Thursday, 29 February 1912

Scott

The Terra Nova left Cape Evans with the convalescent Lt. Evans and a number of the scientists on board, and made for Evans Cove to collect Campbell's Northern Party. Ice and bad weather kept them too far out, despite repeated attempts, and rather than have the ship be iced in, Pennell turned and headed for New Zealand on 7th March.

Despite a few upsets, and the dogs once running away with the half-loaded sledge, Cherry having flung himself on it but unable to stop them, he wrote in his diary, "If anybody had told me we could reach Bluff Depôt, nearly ninety miles, in four days, I would not have believed it. We have had a good clear day with much mirage. Dogs a bit tired." [1]

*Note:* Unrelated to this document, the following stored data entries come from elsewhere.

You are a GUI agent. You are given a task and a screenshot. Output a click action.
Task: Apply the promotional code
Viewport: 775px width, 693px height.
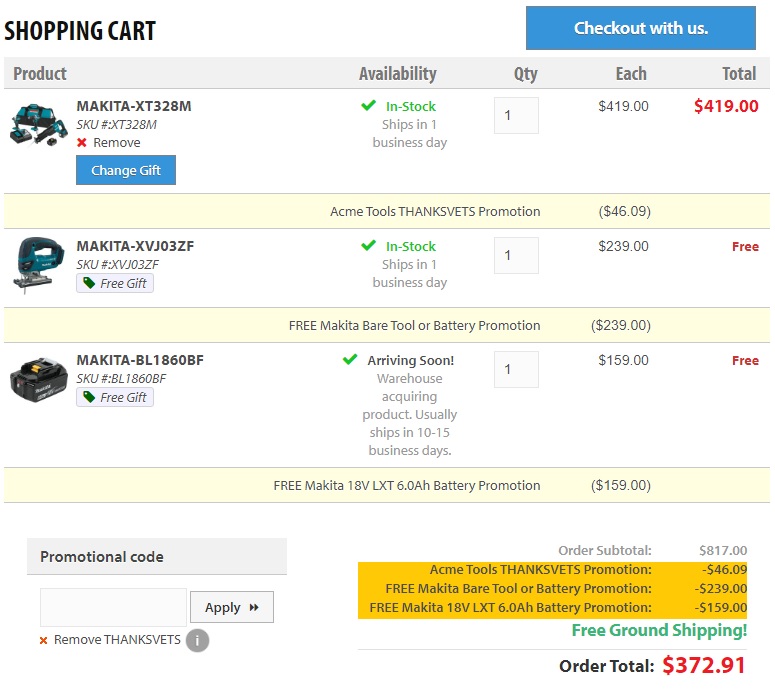[x=231, y=607]
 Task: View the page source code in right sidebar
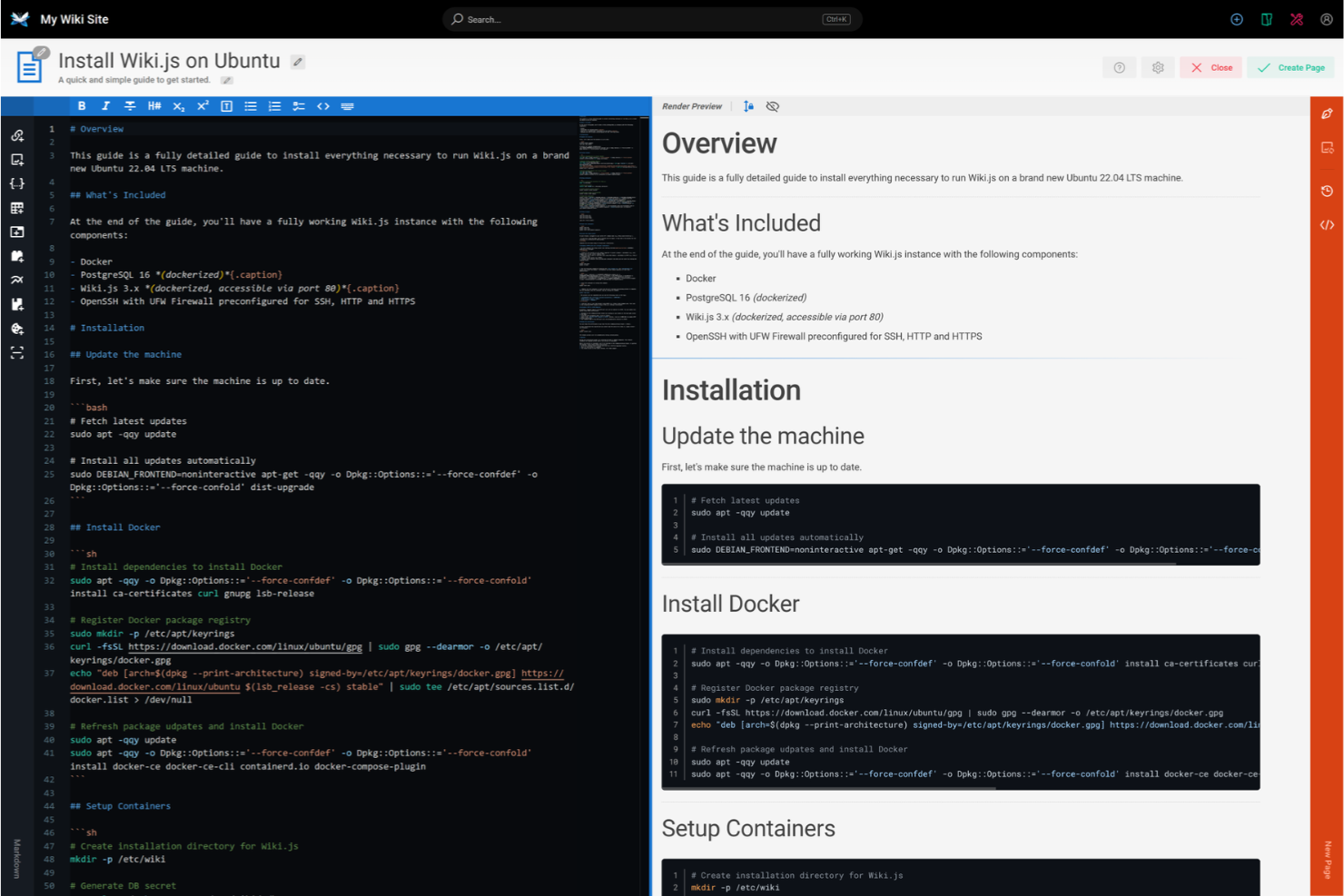(x=1327, y=224)
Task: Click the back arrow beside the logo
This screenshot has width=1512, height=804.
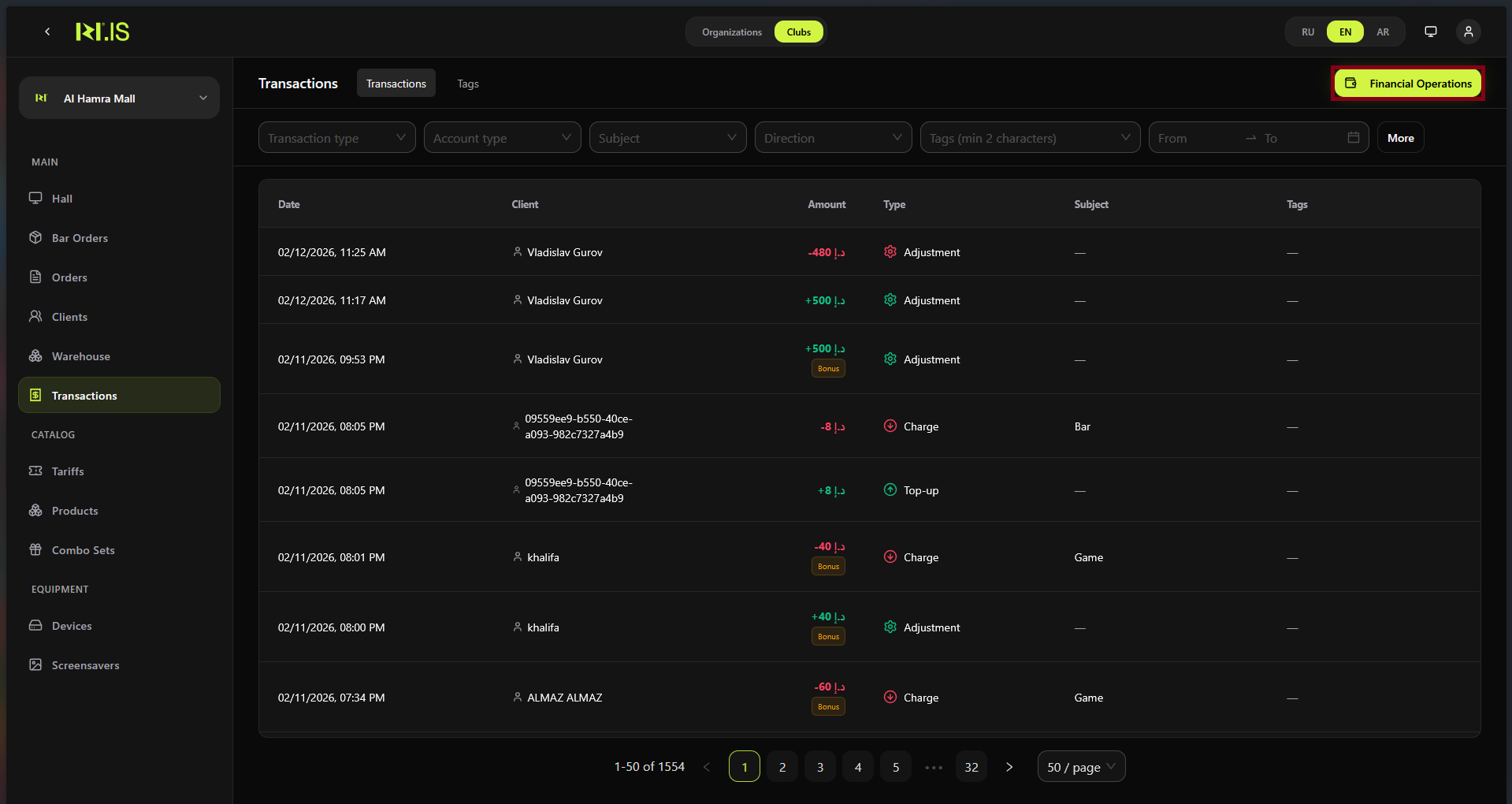Action: pyautogui.click(x=47, y=32)
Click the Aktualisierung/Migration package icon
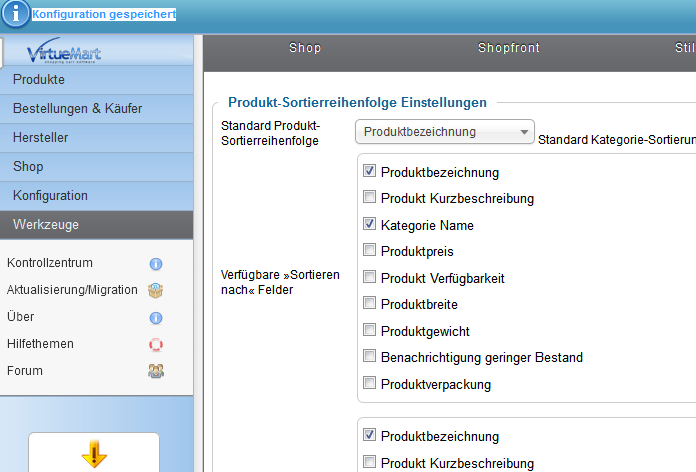696x472 pixels. [156, 291]
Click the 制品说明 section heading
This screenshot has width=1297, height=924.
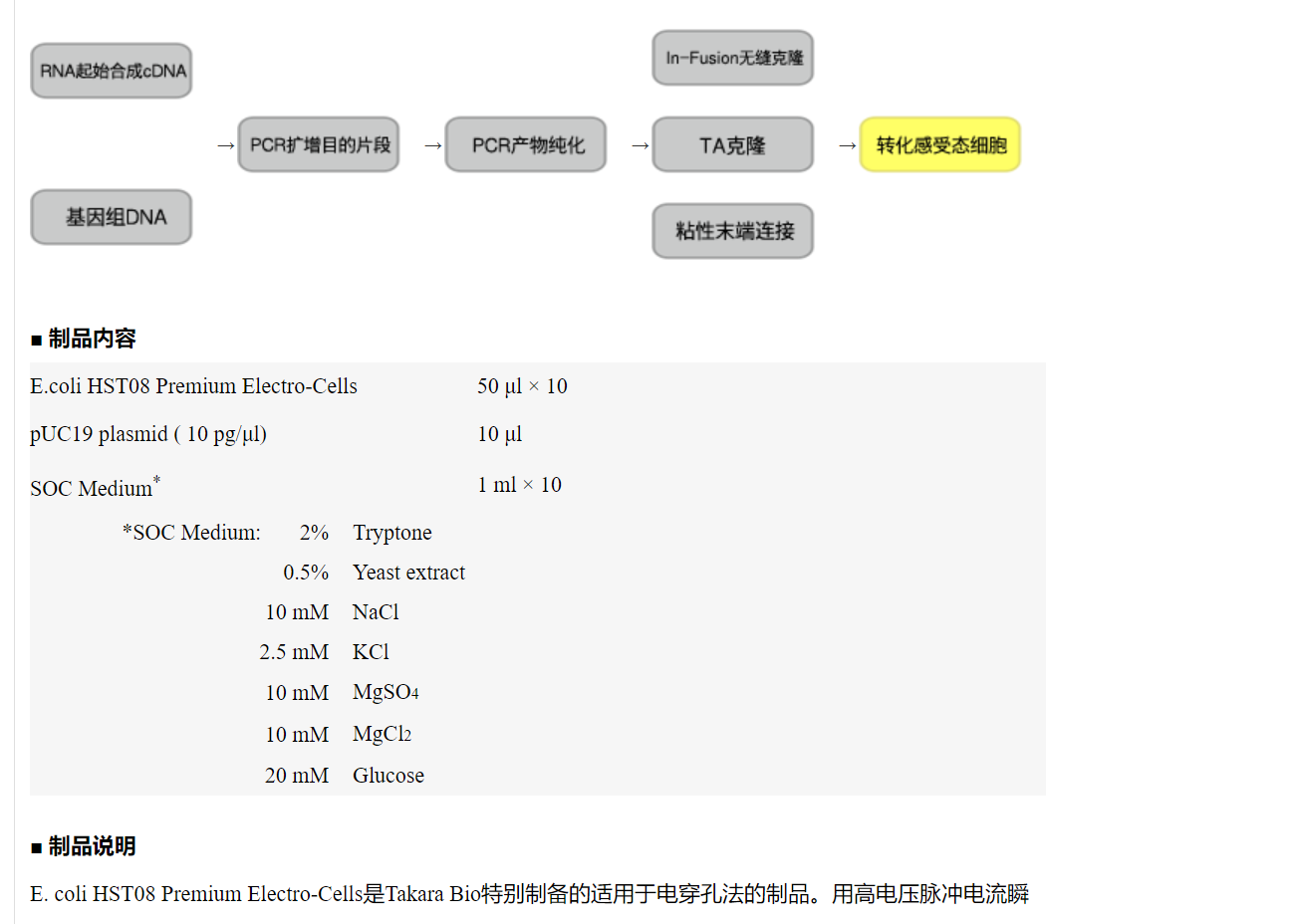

The six men of the Northern Party had been confined to their tents by a thirteen-day blizzard, hungry and anxious to sight the Terra Nova, by now some weeks later than expected. Around this time, an increasingly-worried Levick wrote, "Should the ship not appear by the 6th March, there will be small chance of her reaching us owing to the pack freezing in, and we shall conclude that she has gone down or been injured somehow, as of course she would never dream of leaving us here for the winter with only four weeks' provisions." [2]


Notes:

[1] Apsley Cherry-Garrard, in The Worst Journey in the World, ch.XIII.
[2] George Murray Levick, diary? [date not given], quoted by Katherine Lambert in The Longest Winter (Washington DC : Smithsonian Books, c2004), p.122.